Mike’s grandparents were visiting from California.  His Grandfather is called, “Granddaddy,” “Great Daddy,” or “Daddy” by all his various children and grandchildren. Granddaddy grew up in the south and has the sweetest southern accent I ever did hear and I just love him. He was a very proper, kind, and sweet southern gentleman and I am fairly certain that Granddaddy had never uttered the word 'vagina' in his whole life.

I was at home recovering and Mike and Ray went up to his parent’s house to have dinner with his grandparents. In the middle of dinner, Ray felt the need to discuss my recent miscarriage. It went something like this:

“My mom thought she had a baby inside of her.”

“Oh, yes, Ray. We heard. We are sorry about that.”

“Yeah, well, they have to clean out her uterus so she can get ready to have another baby.”

“Mmm-hmm.”

“And, well, the doctor is probably in her vagina right now.”

I don’t know if anyone laughed then, but I always do when I tell it.


We have since then have many, many, many conversations about my inability to have a child. At this point, he is very happy with being the only child and tells me, “I might be the only person to ever be able to grow in your womb.” (I believe it has gotten to the point where he wants to be the special one and I also thinks he may wonder why I want another baby when I have him and he is so clearly awesome.)
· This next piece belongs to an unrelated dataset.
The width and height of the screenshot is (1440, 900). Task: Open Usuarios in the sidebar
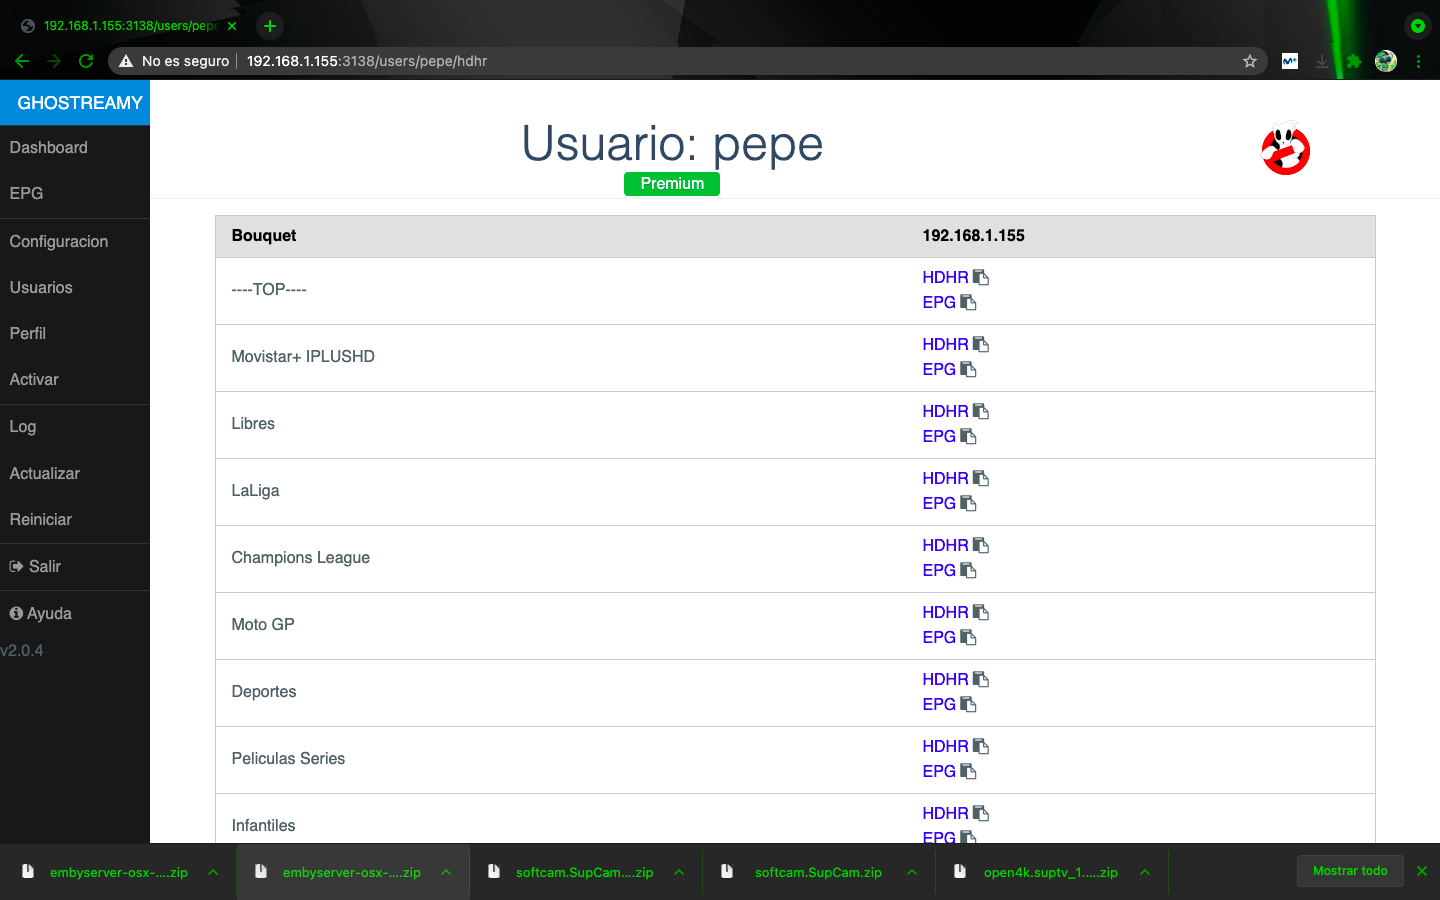tap(41, 287)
That kid speaks the truth. Whether you like it or not.

A week after the ectopic, in the car:

"So, Mom, if you get pregnant again, it can only come from one side."

"Yes, Ray. That is true."

“Mom, I don’t think you are ever going to have another baby.”

 “I don’t really think so either, Ray.”

 “Good. I don’t want a brother or sister messing up my stuff.”

_______________________________________________________________________

And tonight, after serving him the most pathetic dinner ever, consisting of three slices of turkey bacon, dry Quaker oatmeal squares, raisins, and a sliced apple, I hear, “Thanks, Mom. You know, I’m really glad you are my mom. You take good care of me. And I’m glad my dad is my dad. And I am glad I exist.”

Which made me think of a few things. My friend, Irene, wrote in her book that there should be a word that describes laughing while crying---I need that word at least twice a week. We should make one up.

It also made me think of why people once believed that the heart was responsible for our emotions.
I do feel that my heart can swell with joy, or throb with pain, or break in pieces. I feel it, in my chest, not in my head.